▶ [Records provided]
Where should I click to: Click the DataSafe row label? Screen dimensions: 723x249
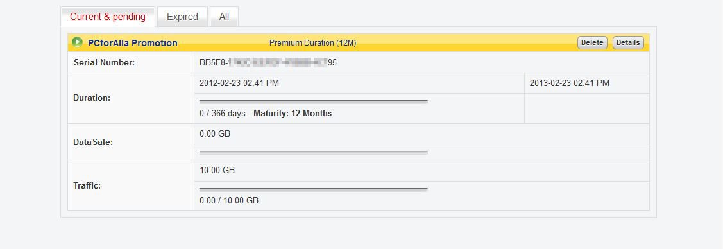tap(93, 142)
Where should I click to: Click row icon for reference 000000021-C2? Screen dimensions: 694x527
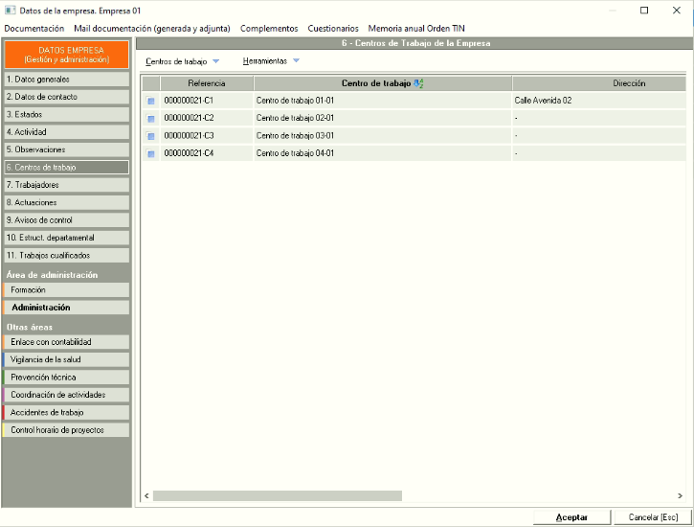pos(150,118)
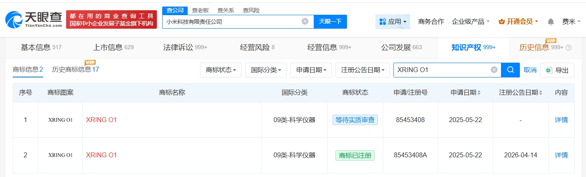Clear the XRING O1 trademark filter text

click(x=494, y=70)
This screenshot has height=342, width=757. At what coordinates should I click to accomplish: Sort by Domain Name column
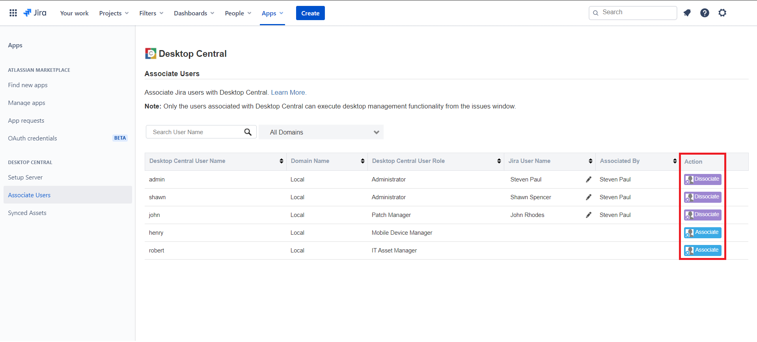[362, 161]
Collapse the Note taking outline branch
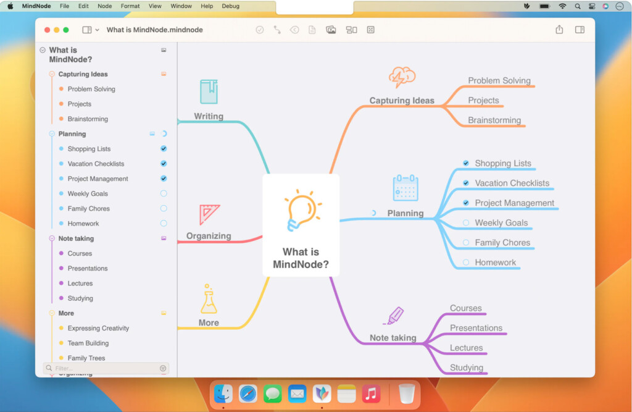 (x=52, y=238)
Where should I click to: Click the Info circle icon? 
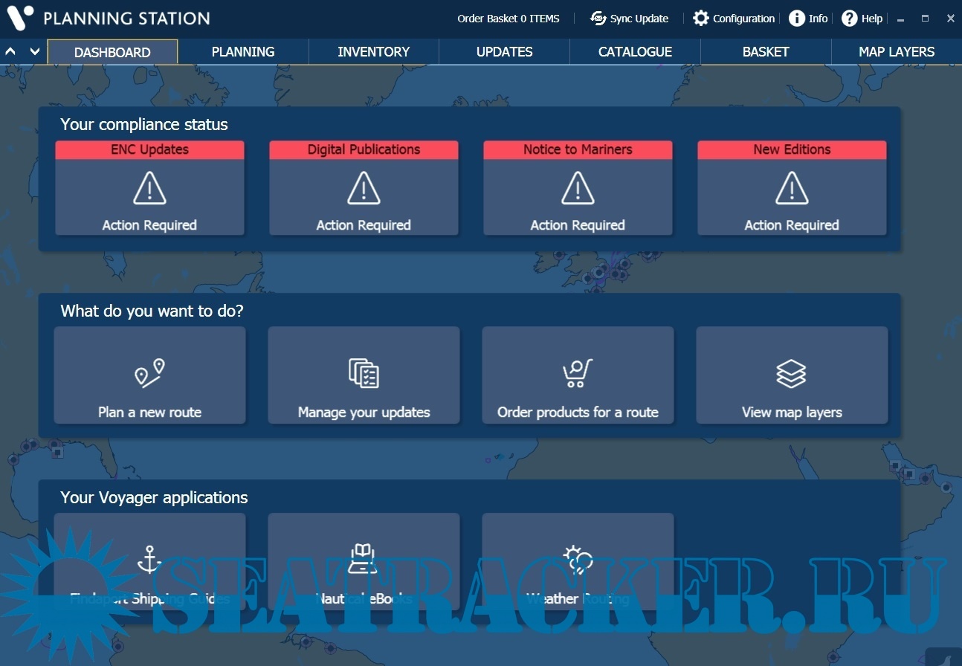click(x=796, y=19)
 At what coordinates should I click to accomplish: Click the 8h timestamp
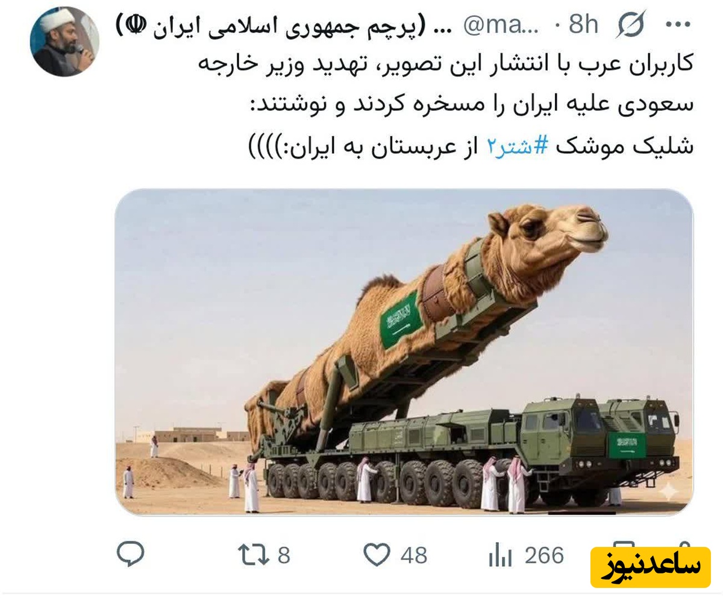click(x=584, y=25)
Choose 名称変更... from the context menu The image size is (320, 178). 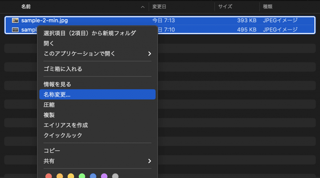tap(57, 95)
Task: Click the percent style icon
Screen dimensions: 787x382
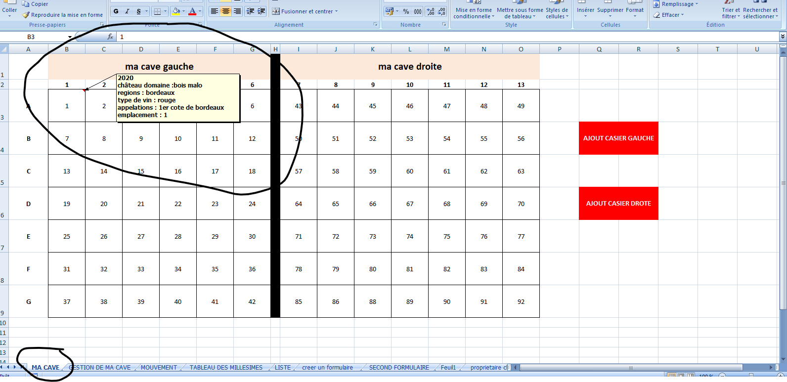Action: [406, 11]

▶ [What the task asks] Exactly the lines from the line containing "Task: Click the percent style icon" to the end of the records need to be copied, both ends included, with pictures left out.

▶ [The answer]
Task: Click the percent style icon
Screen dimensions: 787x382
Action: [406, 11]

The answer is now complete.